I don’t think my response was measured or thoughtful, sorry. I’m not a very thoughtful or measured person, I can’t help it.
My problem is not with people who say “we should empower moderate Islam”. My disagreement is with people who say that their existence means that we can’t critique Islam as an ideology based on its text anymore.
I think I have a better track record of fighting for moderate Muslims than anyone else here – sorry that I’m assuming. I don’t think any of you took part in a protest that a bullet crossed your face by an inch and shot someone behind you in the throat. It wasn’t an atheist rally. It was a rally for a man who is far less moderate than some Muslim moderates. I love this man so much my pen name is derived from his name.
Don’t use a blank statement and call people like me “Islamophobic” or “dangerously close to it”. It’s an unfair accusation and it HURTS because it’s the equivalent of saying someone hates their family. I have also been called a puppet of the regime, and a cleric-lover, that doesn’t hurt, this one does.

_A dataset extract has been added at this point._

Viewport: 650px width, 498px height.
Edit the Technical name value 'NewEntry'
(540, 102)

I also don’t buy this marginalization narrative. The Bahai are the most marginalized people in Iran. They’re very peaceful, tolerant, and have faced the most horrific crimes. I still feel very comfortable saying that their religion is laughable and utterly masochistic. AND, I prefer Bahai faith to Islam like a million times. Islam is at heart fascistic, and when 99% of Muslims are moderates, it’s already dead.

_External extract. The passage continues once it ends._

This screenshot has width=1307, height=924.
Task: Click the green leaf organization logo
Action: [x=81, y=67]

The reason is that Muslim countries are backward. They are more religious than the west, more radical. Pointing this out doesn’t mean he’s racist. If that were true then 90% of Iranian pro-democracy advocates – Muslims too – are racist. We ALL say that. The whole purpose of Iranian intellectuals is to make people stop nagging about the west or the regimes and recognize that problems are deeper and cultural.
In some Iranian Persian atheists, their hatred of Islam has – sadly – been married to a deep racism against Arabs. They’re not racist because of their hatred of Islam, though. And they’re certainly not capable of being Islamophobic in the way that assumes the entire Muslim world to be monolithic. They’re different topics.
Saying that = “Islam is evil”, “Moderate Islam is wrong”, “Our culture is backward”, these things are not racist. ESPECIALLY the last one which is as obvious as the sun in the sky.